Saturday at 2 p.m. prior to the Ole Miss contest, 1958 national championship quarterback Warren Rabb and center Max Fugler will be featured at the Lod Cook Hotel. They will reflect on the memory of Cannon and the legacy of LSU’s last unbeaten team as the last of the ’58 champions unite for a 60th anniversary celebration of their title.

Players are more than 30 percent heavier than in 1958

The biggest change in college football in the last six decades is the sheer size of the players.
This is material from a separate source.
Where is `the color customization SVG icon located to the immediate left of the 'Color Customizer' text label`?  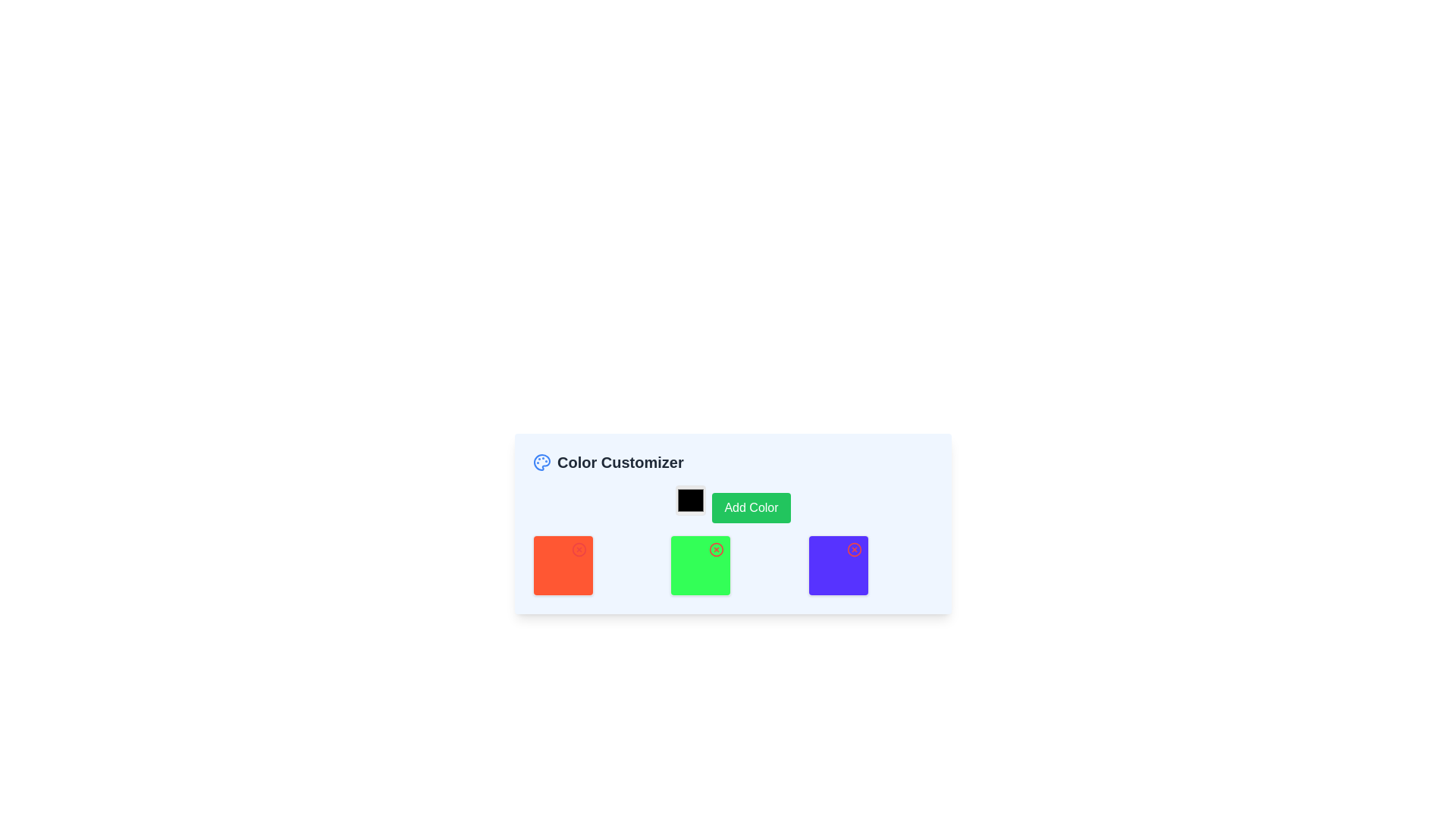
the color customization SVG icon located to the immediate left of the 'Color Customizer' text label is located at coordinates (542, 461).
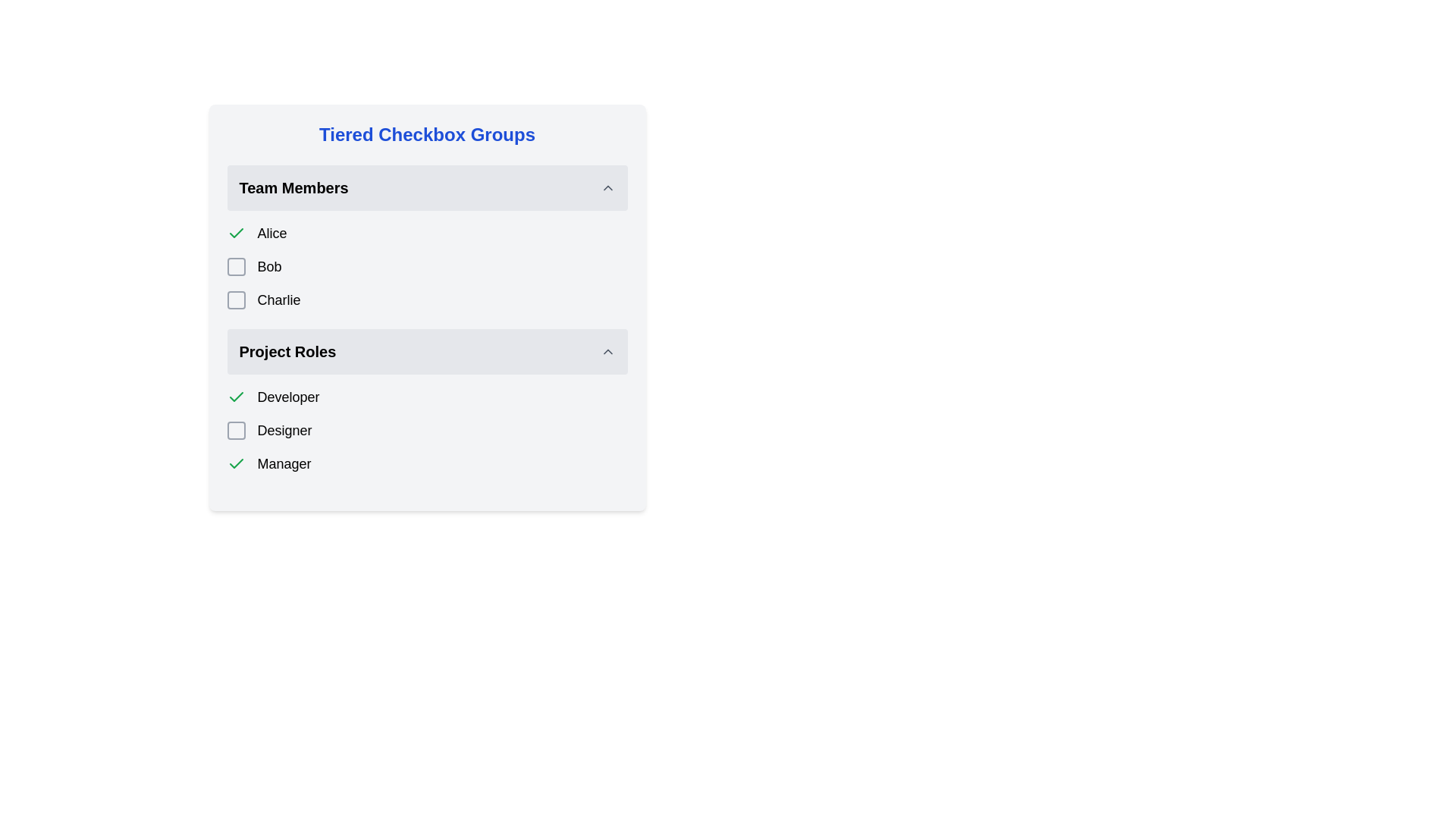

Just as the average man in America weighs 40 pounds more than he did in 1960, college football teams feature enormous men in the trenches with teenagers often topping the scales at 300 pounds.

When LSU defeated Louisiana Tech 38-21 last week, the Tigers listed 17 players above 300 pounds, led by Tyler Shelvin, a 6-3, 362-pound redshirt freshman from Lafayette.

Louisiana Tech boasts ten 300-plus-pounders with 6-6, 342-pound Willie Allen, a sophomore from River Ridge, the beefiest of the Bulldogs.

Finally No. 37 is off limits at LSU

Notably, no LSU player is wearing either No. 20 or No. 37 in respect to Billy Cannon and Tommy Casanova. Cannon’s number is retired and no Tiger (other than Dennis Quaid in the movie “Everybody’s All American”) has worn 20 in the 59 seasons since his departure. Many Tigers have worn 37 since Casanova departed in 1971, but appropriately no current LSU player is donning the jersey number of LSU’s only three-time All American footballer.

LSU has 31 numbers which are duplicates this season, meaning two players on the same team are wearing the same number 31 times. This makes the job of LSU play-by-play broadcaster Chris Blair fraught with danger. I recall several seasons ago a moment when CBS announcer Verne Lundquist stated that Ryan Perrilloux was on the kicking team. It was Kelvin Sheppard, who also was wearing No. 11.

Presidents Carter and Trump great for SEC football

An anonymous reader notes that Presidents Carter and Trump not only carried every state in the SEC in their election victories in 1976 and in 2016, but that the SEC flourished in football during the Carter term and is off to a strong start under Trump.

Alabama claimed national titles in 1978 and 1979 and Georgia won the NCAA crown in 1980, so three of the four Carter years produced a national football championship from the SEC. Alabama captured the title in the first year of the Trump Administration.